ADC’s $233M IPO Brings It to NYSE With Cancer Drug Launch on Horizon

Xconomy New York — 

ADC Therapeutics is making its public markets debut, raising about $233 million six months after the cancer drug developer withdrew its initial IPO plans.

Not only did Épalinges, Switzerland-based ADC go through with the stock offering this time around, it was also able to boost the deal’s size—not once, but three times. On Monday, the company set IPO terms that projected the sale of 7.3 million shares in the range of $16 to $18 apiece. ADC revised those terms upward early Thursday, keeping the price range but increasing the number of shares it planned to sell by nearly 3 million. When the company moved ahead with the IPO Thursday night, the company priced 12.2 million shares at $19 each, topping the targeted price range.

Shares of ADC (NYSE: ADCT) opened on the New York Stock Exchange Friday morning at $30 apiece, up more than 58 percent from the IPO price.

ADC specializes in a type of cancer drug called an antibody drug conjugate, often abbreviated as ADC—hence, the company’s name. These drugs link a tumor-targeting antibody to a payload of cancer-killing compounds. By delivering a targeted strike to tumors, such therapies are meant spare healthy tissue from the toxic effects of the drug.

The company’s lead drug, loncastuximab tesirine, or “Lonca,” is in a pivotal Phase 2 test evaluating it as a treatment for diffuse large B-cell lymphoma (DLBCL), which is a type of non-Hodgkin lymphoma—a cancer of white blood cells called lymphocytes. Lonca targets CD-19, a protein on the surface of these cancerous cells. The drug is being evaluated in a pivotal Phase 2 test that enrolled 145 patients whose DLBCL has relapsed or has been difficult to treat.

In interim results announced last October, the company reported that 45.5 percent of patients showed an overall response to the drug, exceeding the main goal of the study. ADC says in its IPO filing that it plans to submit the drug for FDA review in the second half of this year. But the company cautions that the regulator has not said whether a Phase 2 study is sufficient to support approval.

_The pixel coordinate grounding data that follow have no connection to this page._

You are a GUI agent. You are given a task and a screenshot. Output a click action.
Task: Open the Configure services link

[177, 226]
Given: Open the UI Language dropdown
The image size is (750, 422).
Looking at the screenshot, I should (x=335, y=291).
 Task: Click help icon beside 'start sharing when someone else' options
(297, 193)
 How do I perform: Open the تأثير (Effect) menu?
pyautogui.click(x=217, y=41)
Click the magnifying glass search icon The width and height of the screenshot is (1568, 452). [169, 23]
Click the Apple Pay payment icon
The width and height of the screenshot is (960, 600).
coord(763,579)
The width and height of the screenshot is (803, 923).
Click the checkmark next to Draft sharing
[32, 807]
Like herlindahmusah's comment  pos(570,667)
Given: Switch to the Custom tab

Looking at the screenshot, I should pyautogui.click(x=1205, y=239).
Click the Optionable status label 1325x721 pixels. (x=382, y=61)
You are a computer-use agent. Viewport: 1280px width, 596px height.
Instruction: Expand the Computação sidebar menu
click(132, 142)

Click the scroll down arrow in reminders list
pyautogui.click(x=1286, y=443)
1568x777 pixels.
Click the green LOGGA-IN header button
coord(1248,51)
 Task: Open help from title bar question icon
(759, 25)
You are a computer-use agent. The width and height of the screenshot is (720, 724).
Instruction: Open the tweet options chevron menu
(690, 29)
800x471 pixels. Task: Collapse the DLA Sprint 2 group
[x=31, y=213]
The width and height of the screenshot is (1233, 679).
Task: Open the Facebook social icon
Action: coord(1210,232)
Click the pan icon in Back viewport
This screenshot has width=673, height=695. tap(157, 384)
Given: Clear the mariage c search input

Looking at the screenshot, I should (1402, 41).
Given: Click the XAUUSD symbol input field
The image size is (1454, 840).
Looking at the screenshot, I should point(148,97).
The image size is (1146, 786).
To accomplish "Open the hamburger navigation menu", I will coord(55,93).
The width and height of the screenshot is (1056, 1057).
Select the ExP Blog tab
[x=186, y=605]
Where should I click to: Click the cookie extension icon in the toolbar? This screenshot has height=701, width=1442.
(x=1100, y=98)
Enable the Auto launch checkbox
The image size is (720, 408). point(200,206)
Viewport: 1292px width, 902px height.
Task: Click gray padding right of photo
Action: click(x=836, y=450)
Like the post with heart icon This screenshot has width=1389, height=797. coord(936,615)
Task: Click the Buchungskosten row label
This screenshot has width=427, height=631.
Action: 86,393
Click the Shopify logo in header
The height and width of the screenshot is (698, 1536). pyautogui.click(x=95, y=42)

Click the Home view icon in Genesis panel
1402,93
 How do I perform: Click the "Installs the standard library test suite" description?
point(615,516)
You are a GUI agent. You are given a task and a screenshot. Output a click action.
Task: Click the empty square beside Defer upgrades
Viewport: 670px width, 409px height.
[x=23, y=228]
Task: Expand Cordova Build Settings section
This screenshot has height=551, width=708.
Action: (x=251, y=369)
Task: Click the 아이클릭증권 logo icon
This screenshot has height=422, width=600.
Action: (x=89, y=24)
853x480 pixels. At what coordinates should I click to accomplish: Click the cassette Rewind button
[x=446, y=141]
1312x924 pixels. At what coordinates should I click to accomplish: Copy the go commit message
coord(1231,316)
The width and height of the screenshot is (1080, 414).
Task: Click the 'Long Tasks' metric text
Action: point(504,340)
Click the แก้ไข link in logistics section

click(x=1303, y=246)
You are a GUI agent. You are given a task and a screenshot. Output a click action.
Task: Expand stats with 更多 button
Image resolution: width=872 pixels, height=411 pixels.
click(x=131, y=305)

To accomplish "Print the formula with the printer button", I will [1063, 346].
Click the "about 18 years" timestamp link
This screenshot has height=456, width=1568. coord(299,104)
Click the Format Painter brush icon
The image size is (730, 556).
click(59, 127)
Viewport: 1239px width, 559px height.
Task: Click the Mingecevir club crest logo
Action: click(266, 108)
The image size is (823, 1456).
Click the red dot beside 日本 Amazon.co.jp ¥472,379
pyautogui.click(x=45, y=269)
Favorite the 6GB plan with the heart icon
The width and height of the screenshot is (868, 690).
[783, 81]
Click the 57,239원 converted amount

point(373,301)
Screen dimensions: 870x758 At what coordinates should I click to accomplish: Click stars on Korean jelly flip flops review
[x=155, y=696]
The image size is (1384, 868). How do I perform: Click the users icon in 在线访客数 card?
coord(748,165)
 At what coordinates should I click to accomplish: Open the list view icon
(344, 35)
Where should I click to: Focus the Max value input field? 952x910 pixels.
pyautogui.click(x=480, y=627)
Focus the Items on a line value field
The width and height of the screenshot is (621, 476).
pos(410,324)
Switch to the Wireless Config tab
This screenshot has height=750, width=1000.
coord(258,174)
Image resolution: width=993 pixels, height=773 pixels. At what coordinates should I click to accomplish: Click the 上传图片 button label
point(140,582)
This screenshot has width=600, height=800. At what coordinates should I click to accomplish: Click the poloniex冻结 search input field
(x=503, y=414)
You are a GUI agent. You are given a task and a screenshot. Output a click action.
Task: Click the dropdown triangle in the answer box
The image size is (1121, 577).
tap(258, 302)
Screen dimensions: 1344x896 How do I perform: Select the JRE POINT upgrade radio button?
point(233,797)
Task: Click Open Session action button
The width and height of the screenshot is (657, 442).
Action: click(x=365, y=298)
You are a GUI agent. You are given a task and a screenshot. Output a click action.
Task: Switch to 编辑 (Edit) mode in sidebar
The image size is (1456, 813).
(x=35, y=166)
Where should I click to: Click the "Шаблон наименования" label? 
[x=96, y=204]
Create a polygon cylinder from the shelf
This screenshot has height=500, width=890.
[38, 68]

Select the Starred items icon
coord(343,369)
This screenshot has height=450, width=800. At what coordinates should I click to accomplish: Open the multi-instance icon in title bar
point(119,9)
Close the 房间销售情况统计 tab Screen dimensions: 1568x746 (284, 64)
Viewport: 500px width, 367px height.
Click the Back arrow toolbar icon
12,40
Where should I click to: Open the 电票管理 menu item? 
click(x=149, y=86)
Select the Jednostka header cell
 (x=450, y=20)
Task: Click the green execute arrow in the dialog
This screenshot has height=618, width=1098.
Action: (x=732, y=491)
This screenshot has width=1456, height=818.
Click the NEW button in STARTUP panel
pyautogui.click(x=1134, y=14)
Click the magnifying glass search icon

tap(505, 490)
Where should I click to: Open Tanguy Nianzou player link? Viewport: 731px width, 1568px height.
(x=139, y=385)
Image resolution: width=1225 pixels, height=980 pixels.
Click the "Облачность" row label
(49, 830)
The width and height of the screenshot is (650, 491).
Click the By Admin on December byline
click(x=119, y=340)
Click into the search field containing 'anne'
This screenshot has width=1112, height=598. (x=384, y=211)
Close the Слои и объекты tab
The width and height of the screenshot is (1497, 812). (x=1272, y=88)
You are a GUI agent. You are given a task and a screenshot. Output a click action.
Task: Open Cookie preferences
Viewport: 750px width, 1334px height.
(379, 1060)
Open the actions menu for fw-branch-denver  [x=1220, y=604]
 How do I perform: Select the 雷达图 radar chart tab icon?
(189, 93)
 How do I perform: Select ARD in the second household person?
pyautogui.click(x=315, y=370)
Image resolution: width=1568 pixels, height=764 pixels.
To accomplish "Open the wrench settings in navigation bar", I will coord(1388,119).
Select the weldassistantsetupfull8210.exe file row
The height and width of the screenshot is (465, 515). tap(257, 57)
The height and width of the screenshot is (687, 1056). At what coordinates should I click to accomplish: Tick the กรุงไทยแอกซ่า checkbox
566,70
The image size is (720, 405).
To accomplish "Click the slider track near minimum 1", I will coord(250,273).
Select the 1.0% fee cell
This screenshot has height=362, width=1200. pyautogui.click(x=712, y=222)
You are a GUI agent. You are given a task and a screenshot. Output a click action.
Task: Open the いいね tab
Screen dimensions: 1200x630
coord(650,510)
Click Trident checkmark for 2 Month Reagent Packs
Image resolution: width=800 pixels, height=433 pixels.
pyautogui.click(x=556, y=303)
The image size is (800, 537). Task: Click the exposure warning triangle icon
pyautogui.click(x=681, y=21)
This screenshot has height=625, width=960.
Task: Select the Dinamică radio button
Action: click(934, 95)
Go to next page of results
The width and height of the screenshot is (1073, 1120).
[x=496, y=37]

ADC is also evaluating Lonca in other studies. A Phase 1/2 study is testing the drug in combination with ibrutinib (Imbruvica) as a treatment for relapsed or difficult to treat DLBCL and mantle cell lymphoma. ADC says in its IPO filing that it plans to start of pivotal test of Lonca in follicular lymphoma in the fourth quarter of this year.

A second ADC drug, camidanlumab tesirine, or “Cami,” targets the cancer protein CD-25 using an antibody from Genmab (NASDAQ: GMAB). ADC is testing this drug in a pivotal Phase 2 study enrolling patients with relapsed or difficult to treat Hodgkin lymphoma, a cancer that also affects lymphocytes. The company says in the filing that it believes that positive Phase 2 data would be sufficient for an FDA submission. But this study is currently under a partial clinical hold after two patients were diagnosed with Guillain-Barré syndrome, in which the immune system attacks the nerves. ADC is also evaluating Cami in an early-stage study as a potential treatment for various advanced solid tumors.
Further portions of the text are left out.